• _Page excerpt_
-- Start --

The Habit & the Routine

If you are like the few, some or most out there –there are deviations between the person you are and the person you want to be. There are small details you think you missed and even bigger things you want to achieve. From thinking, planning and executing these things to actually doing them can be complicated to the ones that do not have the self-belief in themselves to plan, do and accomplish. During this time one may think you need to have superpowers to achieve these goals. Powers of consistency, putting more effort than the bare minimum, having real discipline and willpower. For a brief moment in time these efforts can work. Then you find yourself slipping back to what you used to do and be like before you started this journey. In the end, you always seem to fail.

 

Ever Wonder Why That Is?

With each failure, more and more frustration begins to creep in. With that more and more self-doubt follows those frustrations. The progressives and the WOKE culture will either tell you –you just didn’t want it bad enough and that the failure is on you. Or perhaps that some injustice has fallen upon you and you cannot win even if you had the tools to get you there like a cheat code to give you unlimited tries at it. Like most of that “manifestation talk,” most of it is as useless as an empty water bottle in a desert. Only part of that logic is actually true. While the rest of it is just more progressive talk while actually going backward. Change is HARD… Progression is moving forward, to progress at a thing. Not going backward… While understanding why makes things easier.

 

Video Games with Save Points.

Imagine your brain is like those ole games. Your brain hates using energy. Every time you do something new it saves it in your brain, that takes energy. At first these are more like rough save points. Only part of your game is saved, only partial details of the game, but the more you do these things and ad to these save points, the more data gets saved in your brain. Over time the save points have more and more data. As you repeat the process, doing the thing or things, over and over for days, weeks, months, years, decades, a lifetime; retrieving the data from these save points becomes more effortless, familiar and comfortable to and for you. The more pronounced your save points, the more you get used to their comfort and ease of access. You continue to use them, which you have always done. This is why change is hard, especially as an adult when your save points are jumbled with corrupted data by lots of similar save points but with all losing attempts. Those are not the ones you want to use. They are just there and you only want to pull from the ones that contribute to accomplishing your goals. To understand how these save points are formed we need to distinguish between two things: 

 

Routines and Habits:

A routine is a sequence of actions that you carry out the same way every time because they’ve worked well for you in the past. Humans are creatures of habit; creatures of routine. We like to have things fit neatly in the places they are supposed to go. However, not all humans are like this naturally. Some are downright the extreme opposite and very rarely play well with others of the opposite end of the spectrum. Routines can eventually turn into habits, which feel more comfortable because they are basically a sequence of actions carried out without thinking about them. You have done them so often that your brain considers them gold. A habit can feel like you’re on autopilot. You do not have to convince or motivate yourself to do something that’s a habit - you just do it. The important thing about habits is that they are set in motion by triggers, context cues that can be single things or entire situations. This can give your brain the signal to start the behavior or action. Like a drag race. You here the buzzer and poof, you’re off to the races.

-- End --

• _Listed records_
-- Start --

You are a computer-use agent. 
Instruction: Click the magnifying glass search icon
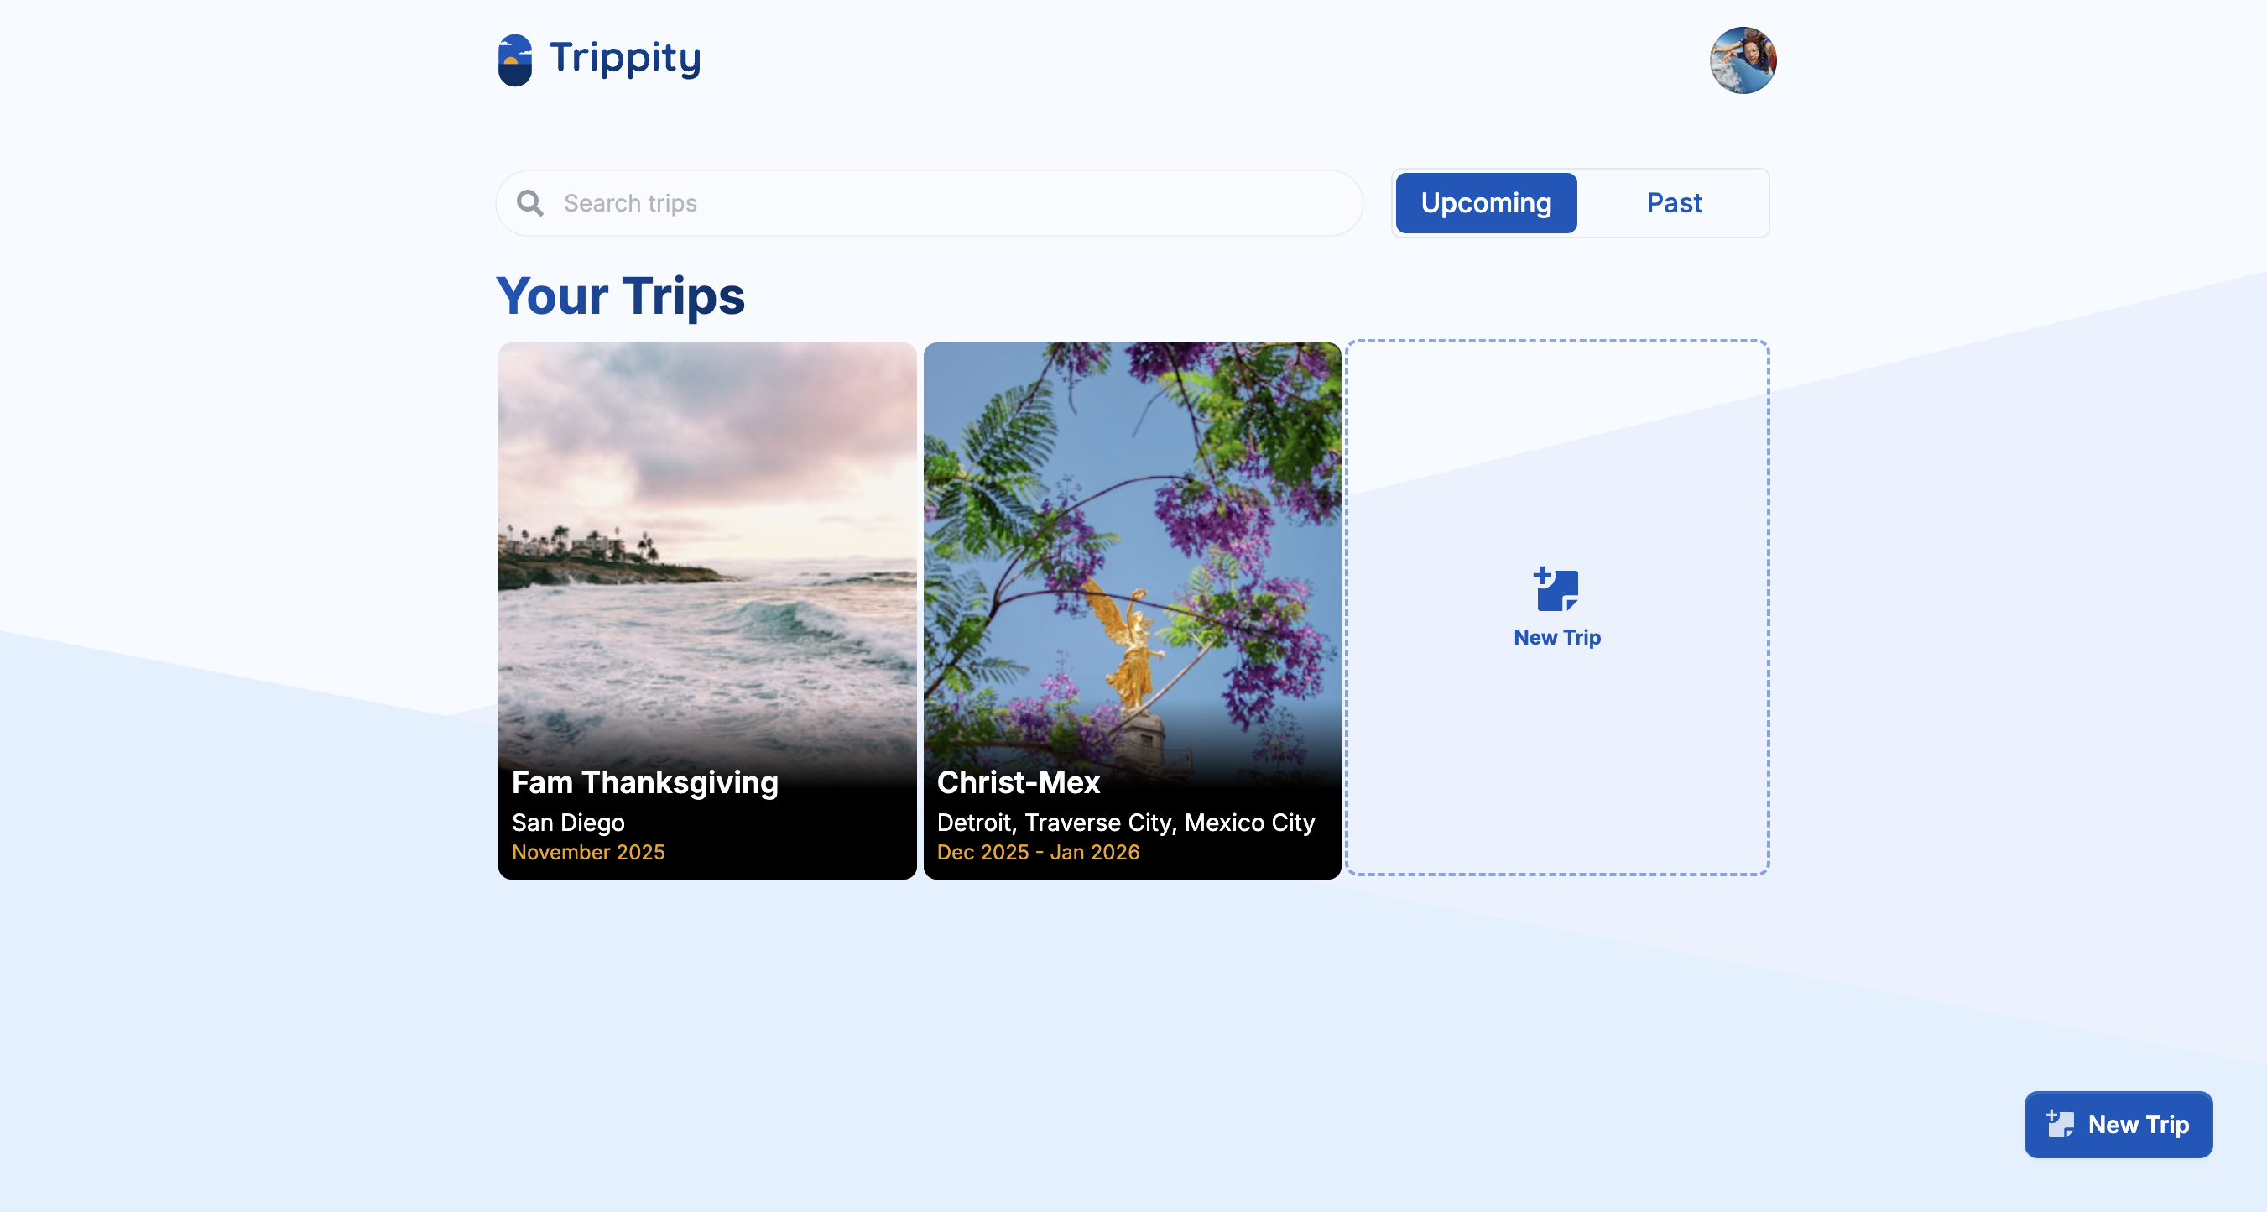532,202
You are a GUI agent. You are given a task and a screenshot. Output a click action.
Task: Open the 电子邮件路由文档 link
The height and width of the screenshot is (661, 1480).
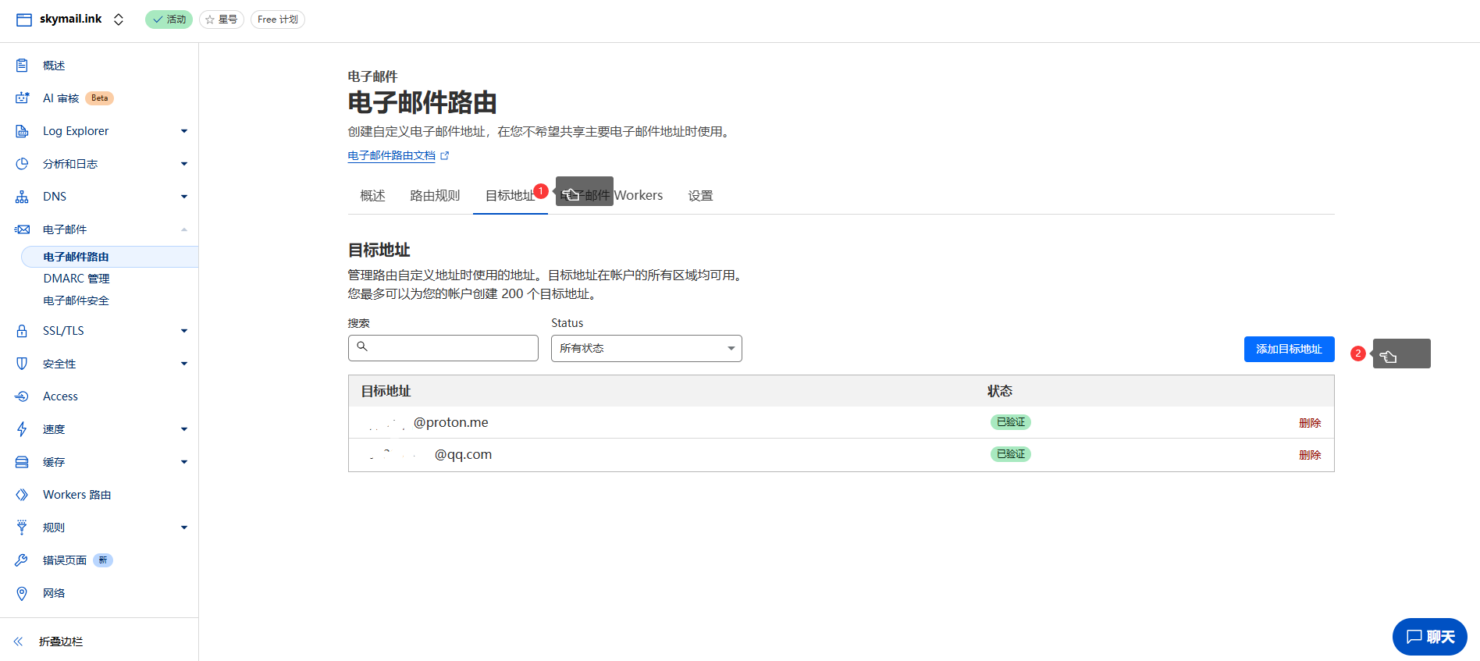392,155
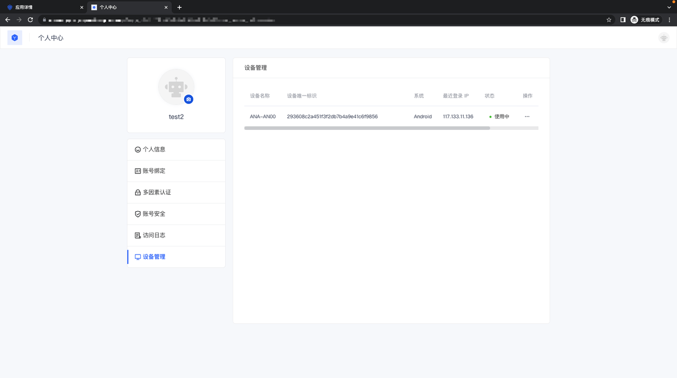Image resolution: width=677 pixels, height=378 pixels.
Task: Open the incognito mode indicator
Action: click(645, 20)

-- End --

• _Goal A_
According to the essay on habits and routines, what sets habits in motion?
• _Goal B_
Continue the essay on habits and routines, picking up right after its final sentence.

• _Written answer A_
Triggers set habits in motion. These are context cues that can be single things or entire situations.

• _Written answer B_
Habits are executed by an impulse.  It responds to your immediate desires, based on what is around you. Without considering any longer-term goals. From the habit’s point of view, the future doesn’t exist and it hates hard work.  So when it notices a trigger, it always wants to push you to the path of least resistance to get there. This can lead to that familiar rewarding result you are used to. This rewarding feeling is also how most of your bad habits started as well. This is why you repeat these actions, even if they are bad for you.  Rewarding feelings associated with an action demand to be repeated and so a bad habit is born. Outsourcing the boring and repetitive tasks to habits, managed by the routine, allows your brain to easily manage your daily life, while dealing with more complex mental dealings at the same time.

 

So if we want to change and introduce a new behavior into our lives, we can actually use these energy saving mechanisms to make it easier. Let’s focus on small things, not big ones. Improving your life a little is so much better than aiming high and changing nothing. Small changes can do a lot over time, repetition and analyzing the results. If you want to make change easier, the best way may not be to force it with willpower, or posting whatever new hip idea of the week on your favorite social media platform to post all about it but to convince the mind that it is not that huge a deal. Break up the vagueness of your goals into clear, separate actions, because the idea is to make the action itself as easy an accomplishment as possible.

 

Make it manageable and specific so that you do not have to think too much about it as you prepare for the work that will be done. Do not forget that a trigger is nothing more than a signal that you always associate with the action. They can be visual, audio, text, places, actions; whatever stimuli it might be that sets you on that path. All of these combined is a great way to have solid triggers. This day and age most people use music or podcasts. Having that specific context will give your triggers meaning to you and your goals. It is the start button on your game of Super Mario Brothers. Once you have your setup for triggers and actions, all you need to do is repeat them. Preferably every day or every other day or time you put work into your goal. If you keep doing this -this will change from a routine to a habit.

 

Back when I was a personal trainer I would tell clients to get into a good fitness routine I would say; “Eat, Sleep, Train…” There is a forth one that most do not say aloud but is very much associated with this concept. REPEAT. Eat, Sleep, Train, Repeat. Without the Repeat doing Eat, Sleep, Train is worthless.

 

While this is simple in concept, it is not easy in practicality. Much of what you desire to change into habits do not come with instant gratification as a form of reward. To make your new action easier to repeat and more likely to be picked up as part of your routine, try to make it a pleasurable experience.  Not necessarily by a reward after you did said task, but by making the action or behavior itself more enjoyable.

 

Like only listening to your favorite playlist while doing the work. Ultimately, you need to figure out what works for you. Establishing a new habit varies… It depends on the behavior you are trying to adapt to, what kind of person you are, how much stress interferes with your internal thinking like self-esteem and other things can and will be at play. It takes something like 15 to 250 days until a new habit is set to automatic by the mind. You won’t know how long it will take for you. Planning and starting is the easy part, especially in the first week or two. Repeating, doing it daily and making tweaks to your plan so that your goal is doable is the hard part.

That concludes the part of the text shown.